How to Embed a jBPM Process in a Java EE Application

jBPM APIs allow you to manage complex processes without a dedicated server

How to Embed a jBPM Process in a Java EE Application

You have some nasty business workflows that need to be tamed.

And you've heard how easy it is to build, visualize, and modify complex processes with JBoss BPMS (now called Process Automation Manager).

But even though you want this functionality, you don’t have the resources to set up a standalone server.

So..what do you do?

BPMS, Without a Dedicated Server

If you want process management without a standalone server, then you can..

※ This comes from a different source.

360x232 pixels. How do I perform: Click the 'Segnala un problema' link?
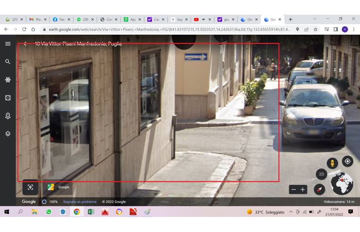(80, 202)
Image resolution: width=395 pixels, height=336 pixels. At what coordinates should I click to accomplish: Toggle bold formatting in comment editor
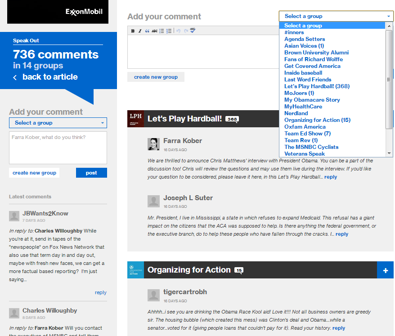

Embed JBPM in Your Application

You can use the JBPM APIs to run your processes directly from your java code.

What You’ll Need

  1. JBoss Developer Studio w/ JBoss EAP 7.1+ Download here
  2. JBoss Maven Repositories (Section 1: Steps 4-7)
  3. Basic Maven & EJB knowledge

Build a KJAR

Step 1: Download and import the simple-process-starter project

  • It's a bare java 1.8 maven project

Step 2: Change packaging to kjar

  • In your pom.xml, add the jbpm version between the property tags
  • Add the kie maven plugin in between the build tags
  • Change packaging to kjar (a package structure for workflow files)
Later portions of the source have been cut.